Task instructions —
1. Could you rewrite the part of the Little All-America text starting with "The 1973 Little" and going on through "and defensive platoons.", with "United Press International" in place of "Associated Press"?
2. According to the Little All-America text, what earned a player a place on the 1973 team? Answer in one to three sentences.

Selection —
= = = = = = =

The 1973 Little All-America college football team, also known as the Small College All-America football team, is composed of college football players from small colleges and universities who were selected by the Associated Press (AP) as the best players at each position. For 1973, the AP selected three teams, each team having separate offensive and defensive platoons.

Walter Payton, who went on to set NFL records for career rushing yards and touchdowns, was named to the second team as a running back. The first-team running backs were Billy "White Shoes" Johnson of Widener 1,496 rushing yards, 23 touchdowns), freshman Wilbert Montgomery of Abilene Christian (compiling a record 31 touchdowns in the regular season, 37 including post-season), and Mike Thomas of UNLV (1,741 rushing yards.

= = = = = = =

Material —
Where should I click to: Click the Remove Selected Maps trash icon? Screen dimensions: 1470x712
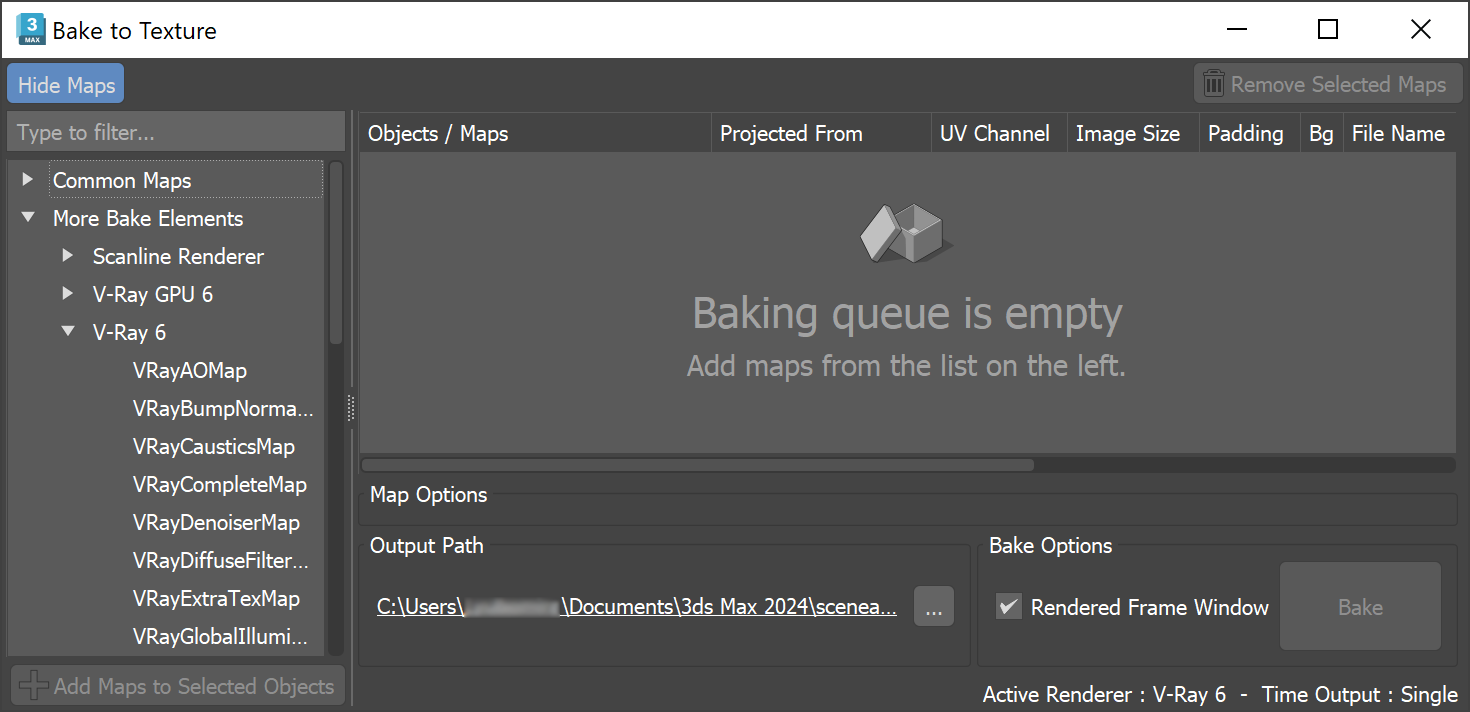tap(1214, 85)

= = = = = = =

Per-task answers —
1.
The 1973 Little All-America college football team, also known as the Small College All-America football team, is composed of college football players from small colleges and universities who were selected by the United Press International (AP) as the best players at each position. For 1973, the AP selected three teams, each team having separate offensive and defensive platoons.

2. A player earned a place by playing for a small college or university and being selected by the Associated Press (AP) as one of the best players at his position.